U.S. Democratic presidential candidate Hillary Clinton will in the coming days outline what her campaign describes as an "extensive agenda" of criminal justice system reforms, starting with suggested sentencing changes and a racial profiling law.
Clinton will be in Atlanta on Friday to launch "African Americans for Hillary." At the event, she will begin rolling out her criminal justice proposals, which will focus on policing, incarceration and re-entry to society. She will then travel to Charleston, South Carolina, for a dinner hosted by the African American rights group NAACP.
Clinton's proposals will focus on ending what she has called the "era of mass incarceration" that has disproportionately affected communities of color.
In Atlanta, Clinton will call for equal prison sentences for crack and powder cocaine offenders and legislation that bans federal, state and local law enforcement from relying on ethnicity when initiating routine investigations, her campaign said.
The U.S. Congress in 2010 passed a law, signed by President Barack Obama, that reduced the sentencing-length disparity for crack versus powder cocaine offenses from a ratio of 100-1 to 18-1. Clinton will call for equal sentences.
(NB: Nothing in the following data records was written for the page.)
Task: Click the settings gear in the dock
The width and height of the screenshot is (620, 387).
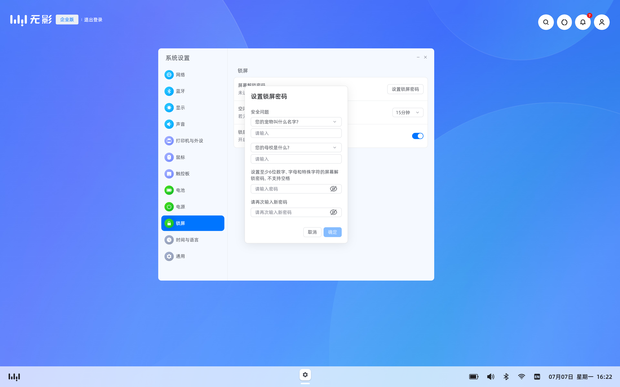Action: point(305,375)
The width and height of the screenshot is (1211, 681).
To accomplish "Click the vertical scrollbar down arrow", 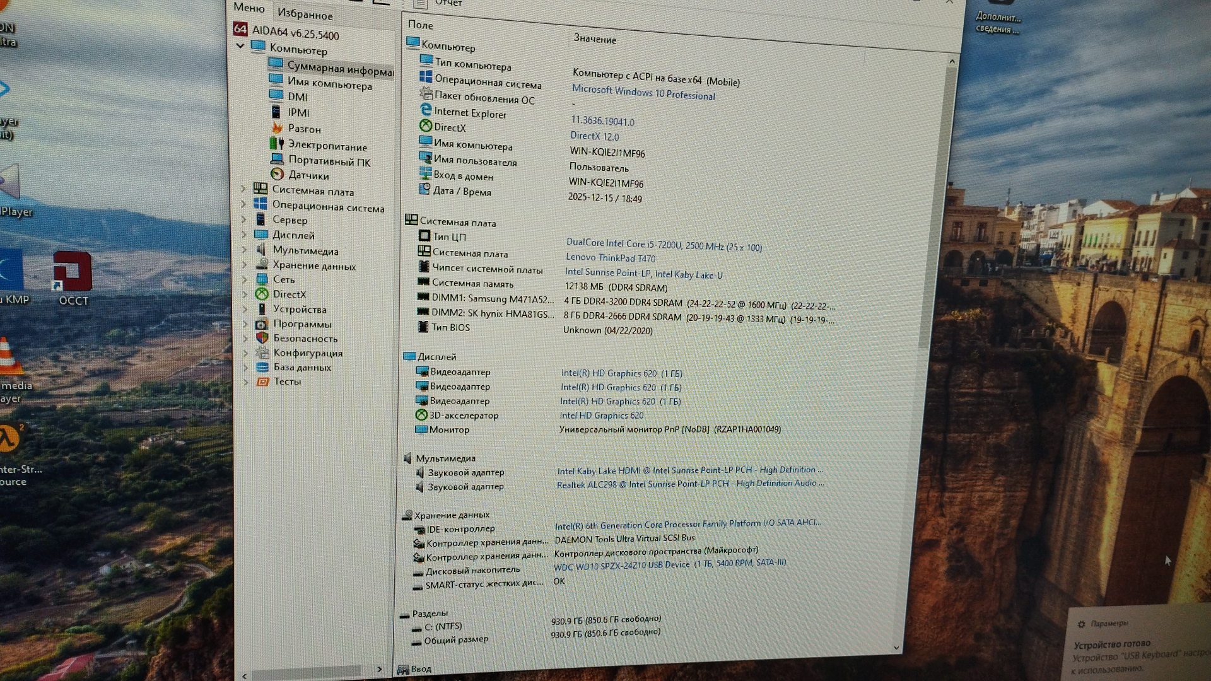I will click(x=896, y=648).
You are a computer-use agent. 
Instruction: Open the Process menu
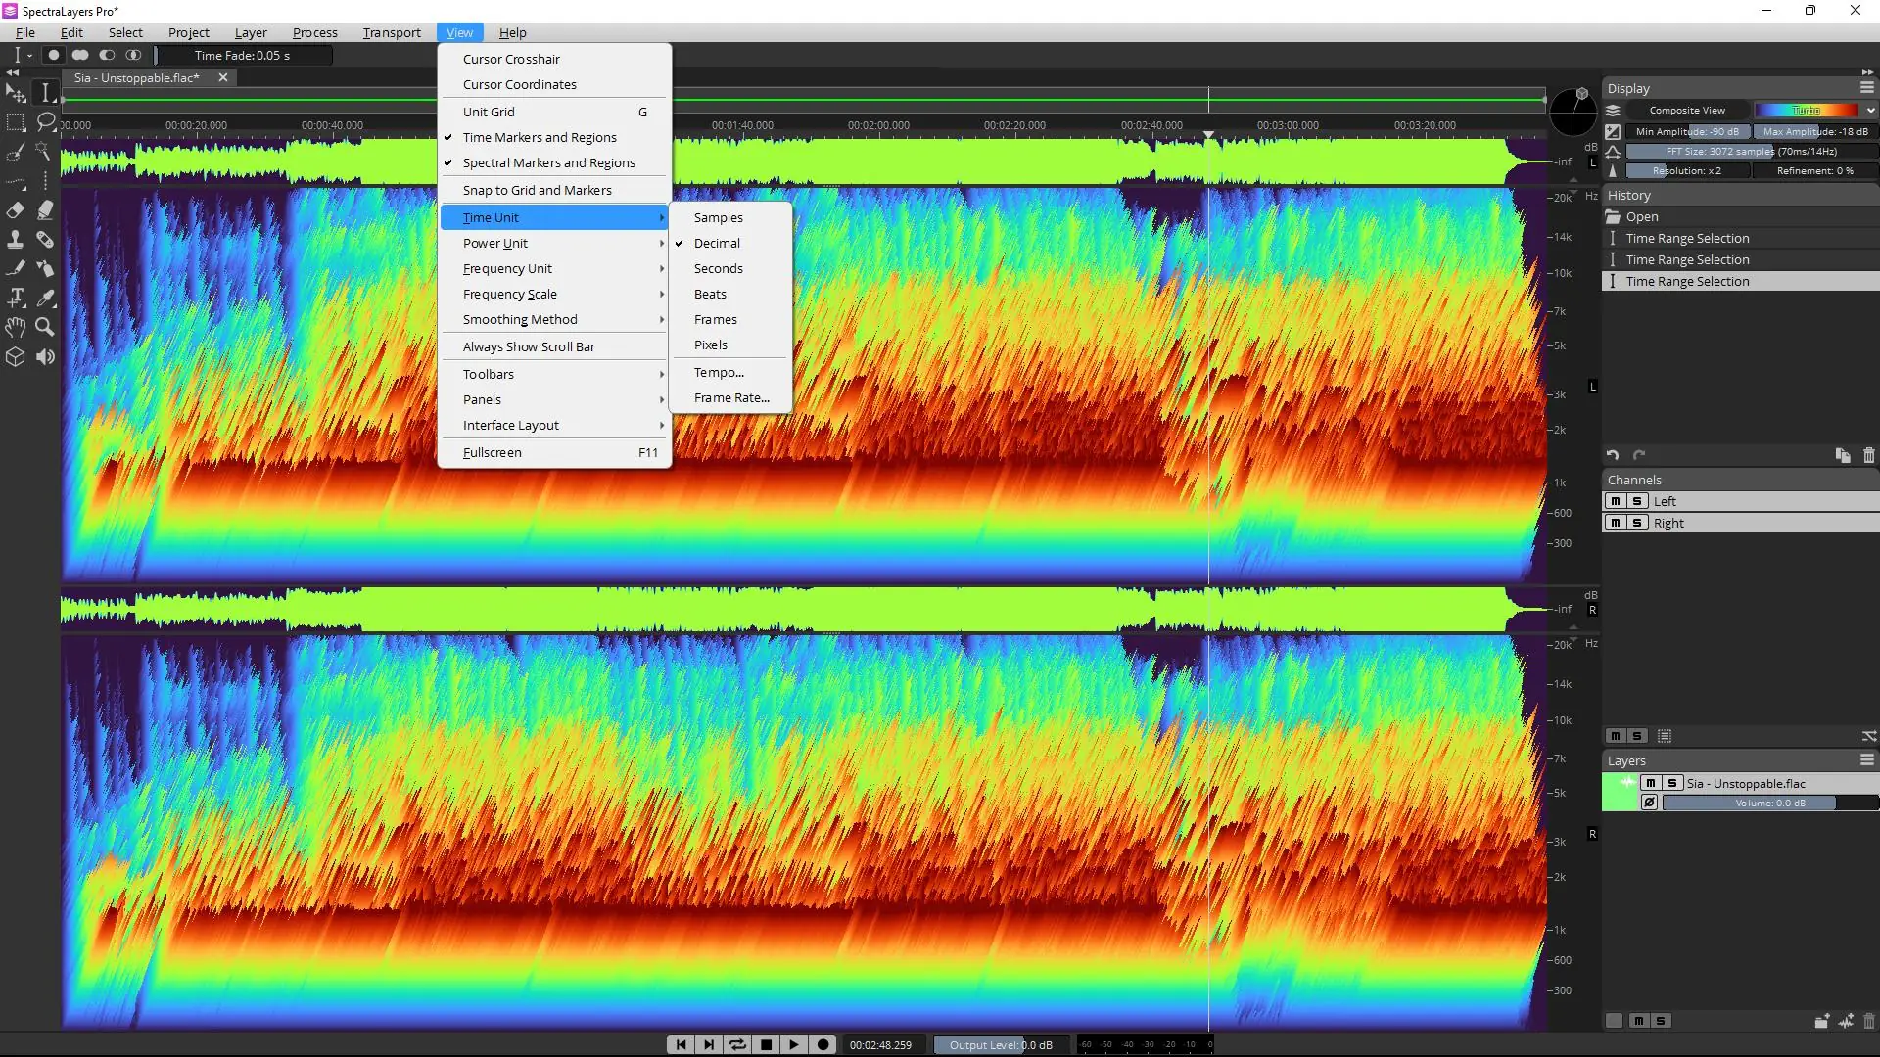pyautogui.click(x=314, y=32)
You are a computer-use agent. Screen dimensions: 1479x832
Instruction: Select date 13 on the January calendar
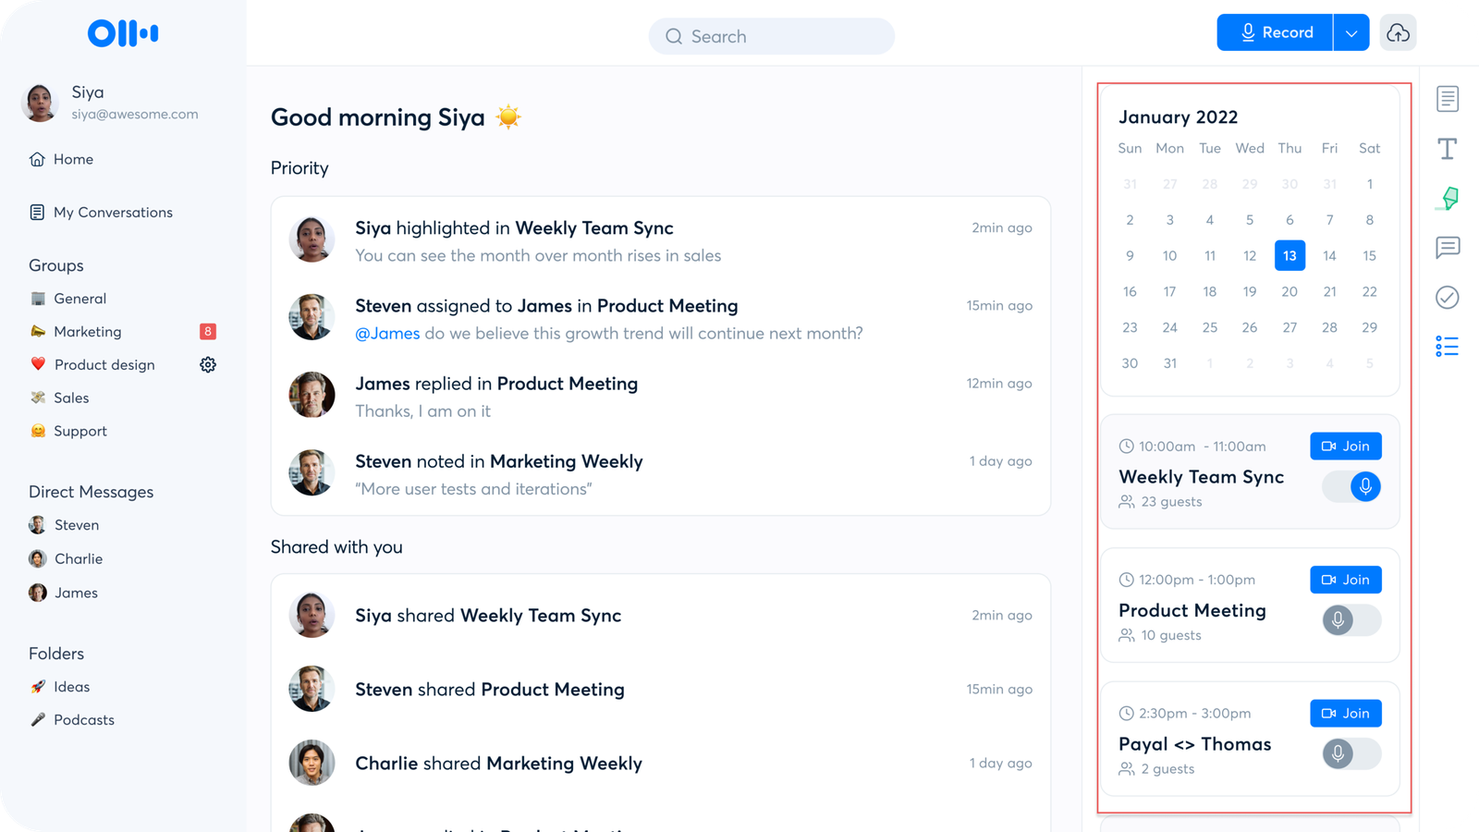1290,255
Crack, which is smoked, is the cheaper of the two and is more widespread in lower-income communities. Government data from 2009 showed nearly 80 percent of those convicted of crack cocaine offenses were black.
"Crack and powder cocaine are two forms of the same drug and continuing to treat them differently disproportionately hurts black Americans," a background document provided by Clinton's campaign stated.